(LISTED ENTRIES)
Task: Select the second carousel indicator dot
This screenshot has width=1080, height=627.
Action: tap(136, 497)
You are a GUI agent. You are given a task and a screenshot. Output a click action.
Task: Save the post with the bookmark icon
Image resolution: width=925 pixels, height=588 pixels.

* * *

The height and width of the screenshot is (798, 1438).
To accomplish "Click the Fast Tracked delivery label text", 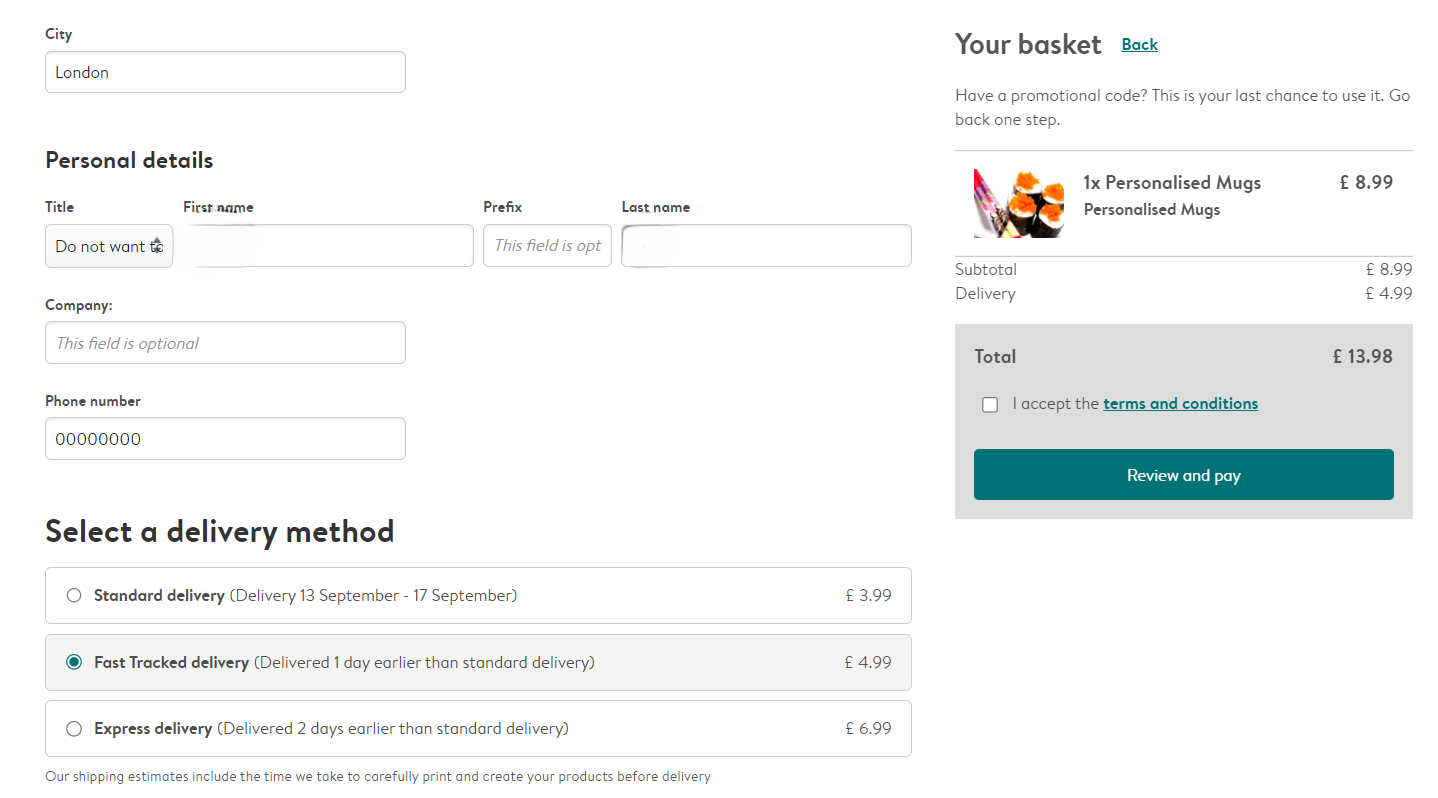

(TASK TO CARRY OUT) Convert the data from the line containing "Task: Select the" through the line containing "Action: tap(136, 497)" into a numbered list, leaving out any blank lines.

(CORRECT ANSWER)
1. Task: Select the second carousel indicator dot
2. This screenshot has width=1080, height=627.
3. Action: tap(136, 497)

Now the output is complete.